No julgamento, os ministros demonstraram que entre junho de 2021 e 2022, órgãos do Estado, como a Abin e o GSI, foram usados de forma ilícita para criar e difundir narrativas fraudulentas sobre urnas eletrônicas e o sistema eleitoral. Relatórios e documentos de militares orientavam a construção deliberada de uma realidade paralela, com o objetivo de enfraquecer a Justiça Eleitoral e a própria democracia. Nesse período, lives de Bolsonaro e a atuação das milícias digitais ampliaram essas mentiras nas redes sociais, transformando desinformação em ação concreta contra instituições, com destaque ao ato de 7 de setembro de 2021.
Em 2022, a estratégia assumiu caráter institucional e internacional. Eles mencionam a confusão proposital entre “voto impresso” e “voto auditável” para mobilizar apoiadores, além de reuniões ministeriais que reforçaram narrativas golpistas. O ápice ocorreu em encontro com embaixadores, quando informações fraudulentas foram apresentadas para legitimar o discurso internamente e minar a credibilidade do processo eleitoral brasileiro perante a comunidade internacional, gerando uma “severa desordem informacional”.
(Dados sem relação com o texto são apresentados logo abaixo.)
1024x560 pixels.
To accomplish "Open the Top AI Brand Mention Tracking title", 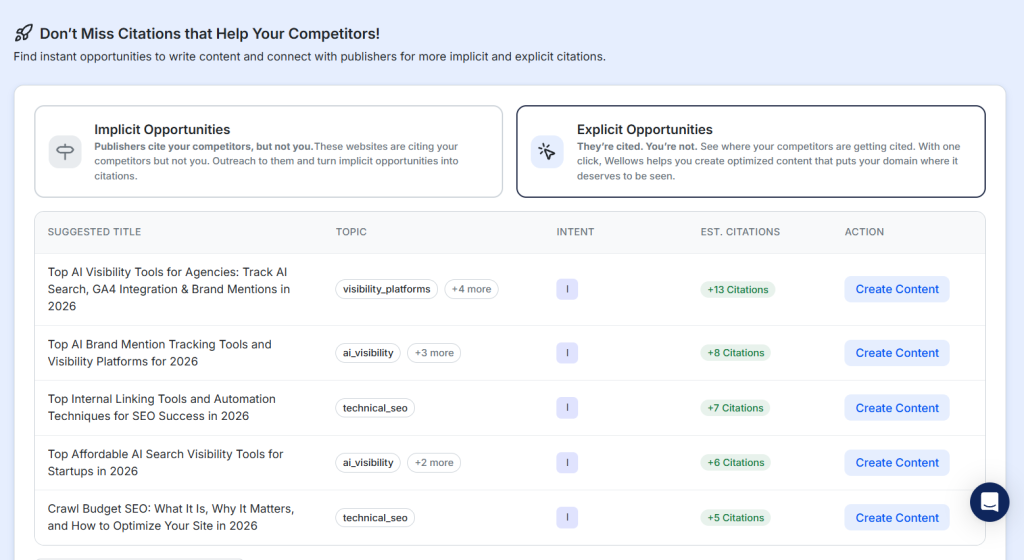I will point(160,353).
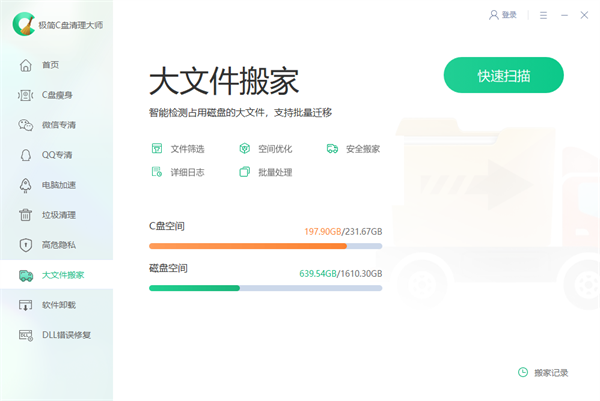The height and width of the screenshot is (401, 600).
Task: Click the QQ专清 penguin icon
Action: point(25,155)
Após o segundo turno das eleições de 2022, a campanha de mentiras atingiu seu ápice. Aos Fatos mostrou, em colaboração com o Washington Post, o incremento de conteúdo antidemocrático nas redes sociais no período entre a campanha eleitoral e o 8 de Janeiro. O aumento foi perceptível em diferentes intensidades no Twitter, no Facebook, no WhatsApp e no YouTube, conforme levantamento da unidade de inteligência Radar Aos Fatos.
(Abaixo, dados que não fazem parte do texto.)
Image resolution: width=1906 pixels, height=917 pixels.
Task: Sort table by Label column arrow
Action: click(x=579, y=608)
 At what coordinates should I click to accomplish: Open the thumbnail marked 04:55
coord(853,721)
Narrativas falsas ligando ministros do Supremo a bancos, além de ataques pessoais aos magistrados e notícias falsas sobre fraudes eleitorais circularam com dupla função: manter a militância mobilizada nos acampamentos e sustentar a rejeição do resultado eleitoral.
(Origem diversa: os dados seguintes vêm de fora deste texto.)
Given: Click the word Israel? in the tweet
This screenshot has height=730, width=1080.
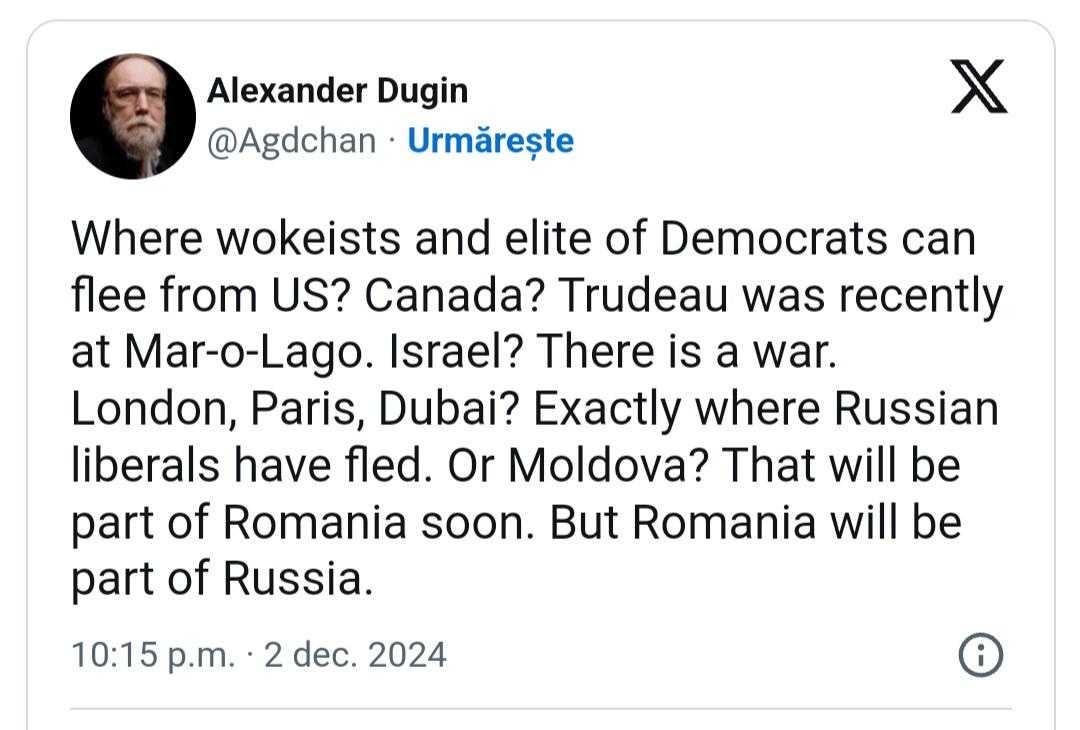Looking at the screenshot, I should pos(457,353).
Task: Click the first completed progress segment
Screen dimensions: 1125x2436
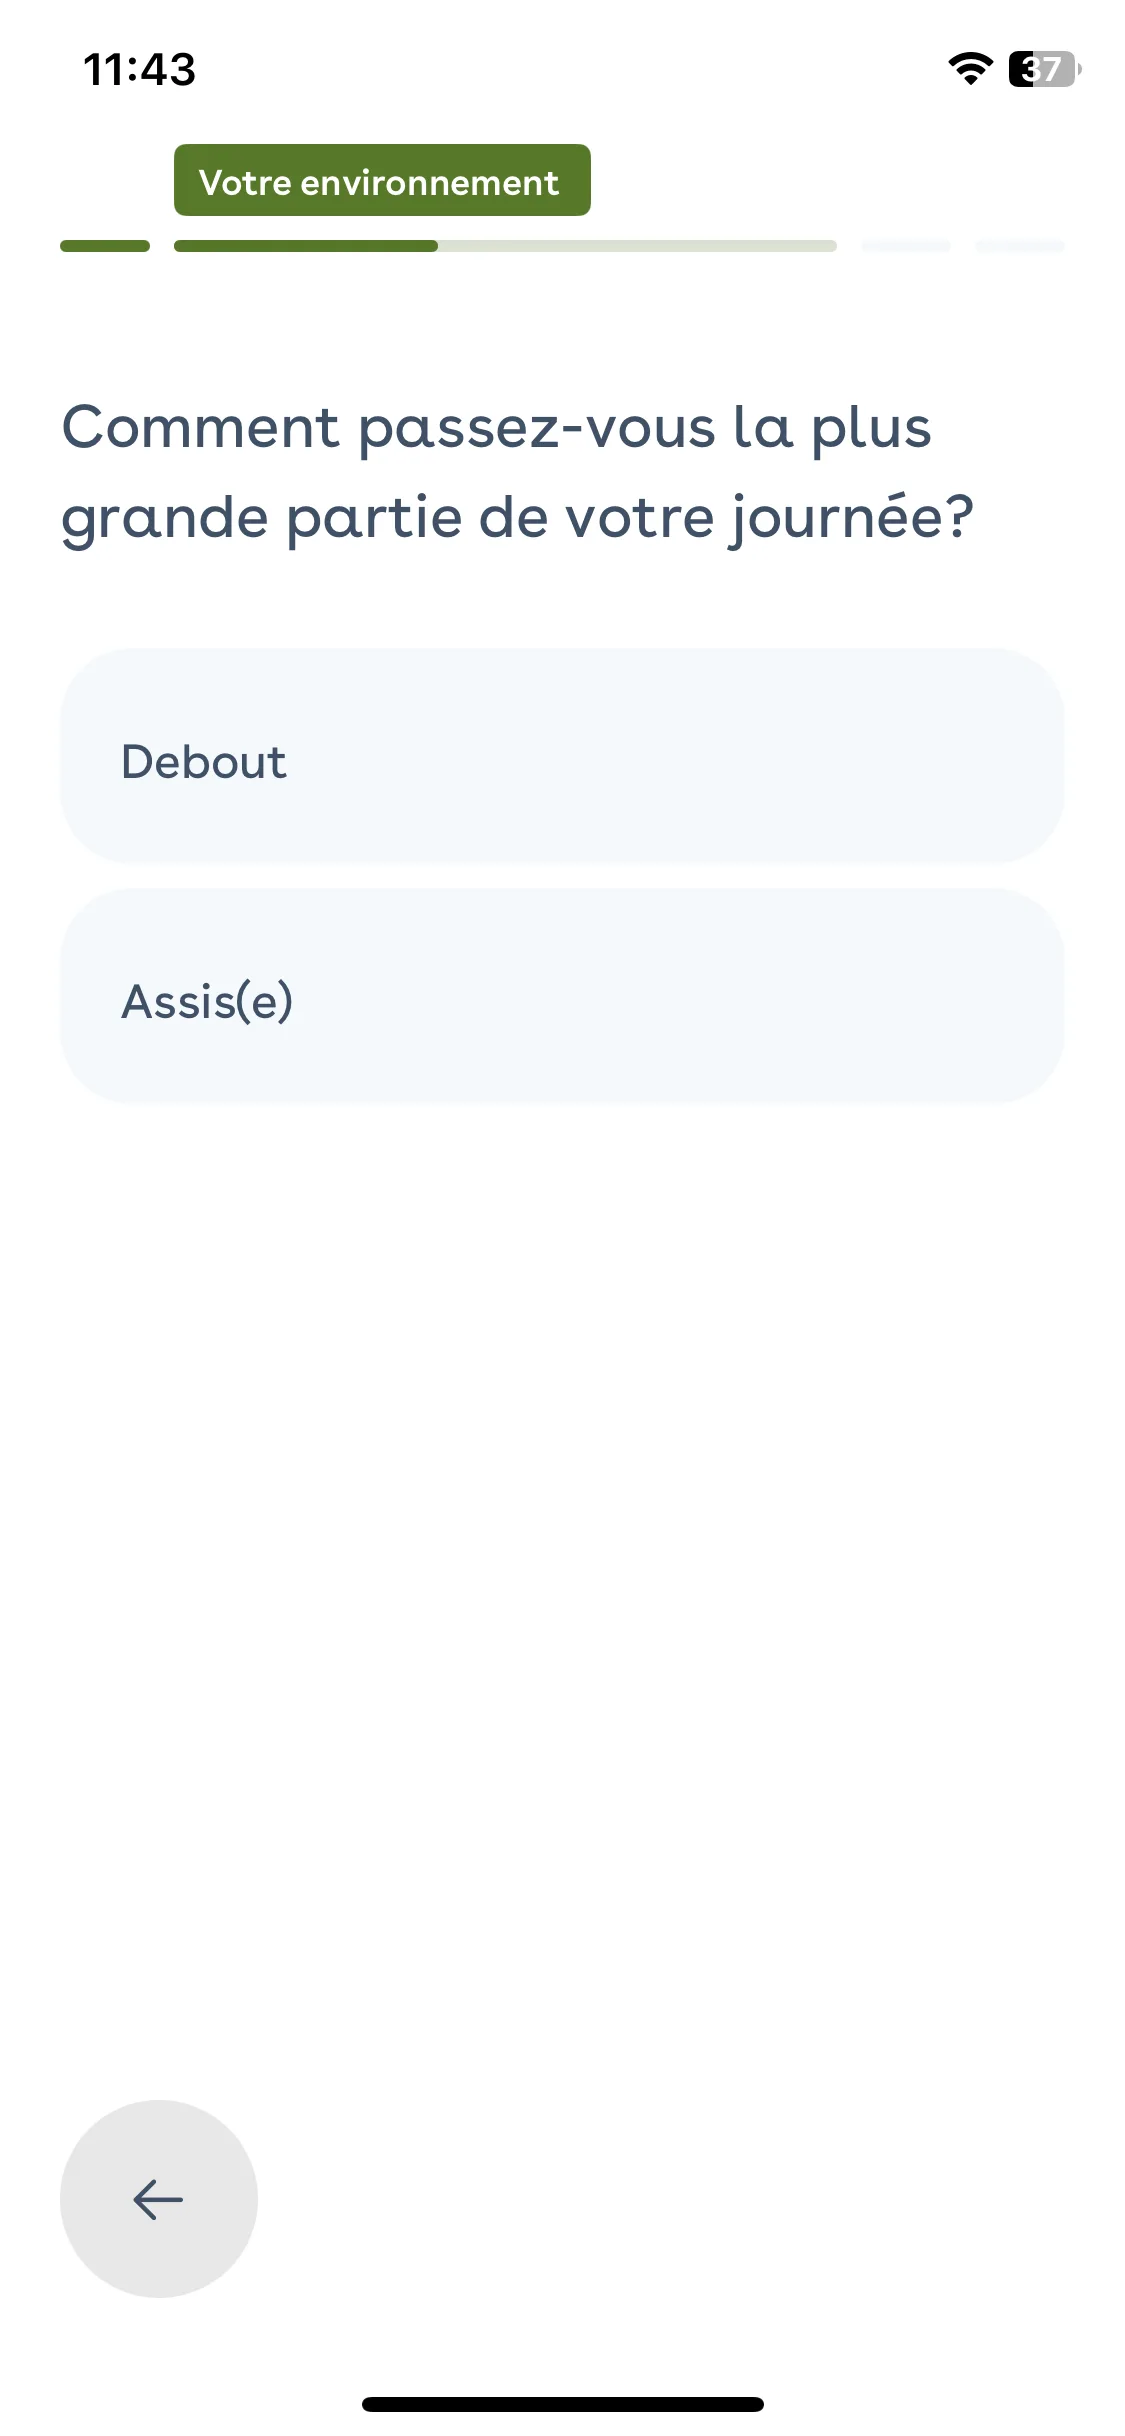Action: click(105, 246)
O exercício da repetição culminou em janeiro de 2023, quando as sedes dos Três Poderes foram invadidas em Brasília. Em seu voto, Moraes sublinha que a “estruturação, produção e divulgação de massiva desinformação” foram essenciais para a consumação do golpe, criando as condições psicológicas e sociais que levaram milhares de pessoas às ruas e legitimaram a violência como defesa da democracia, embora não fosse exatamente a democracia o que estavam defendendo.
Na verdade, Moraes destacou, ao comentar o voto de Cármen Lúcia, a periculosidade do efeito cascata da falta de responsabilização por esse tipo de discurso: “Algum de nós aqui, e o nosso eminente decano [Gilmar Mendes, presente durante a sessão], algum de nós permitiria e afirmaria que isso é liberdade de expressão, e não crime? Se um prefeito numa cidade do interior, mediante milhares de pessoas, insuflar o povo contra o juiz da comarca, dizendo que não vai mais cumprir decisões dos juízes da comarca, nós aqui placitaríamos isso?”
O que ficou claro durante os anos Bolsonaro foi que, no exercício da repetição das mentiras – no caso do ex-presidente, 356 declarações golpistas – a autoridade inerente ao cargo e a visibilidade oferecida pelas instituições do Estado permitiram a radicalização de uma turba a ponto de conceitos caros como democracia e liberdade acabarem descaracterizados. Ao criarem um ambiente enganoso, lideranças autoritárias igualam ataque a defesa, e o resultado presumido é a impunidade.
Para o Supremo, a cronologia da desinformação comprova como ela foi instrumentalizada com o objetivo de capturar a democracia: em 2021, houve a estruturação estatal da narrativa; de 2021 a 2022, sua amplificação em lives e eventos públicos; em 2022, sua institucionalização em reuniões e projeção internacional; no fim de 2022, sua radicalização no pós-eleição; e, finalmente, em 2023, a eclosão violenta. O golpe começou na mentira — e só pôde avançar porque a desinformação se consolidou como o cimento que uniu discurso, mobilização e violência.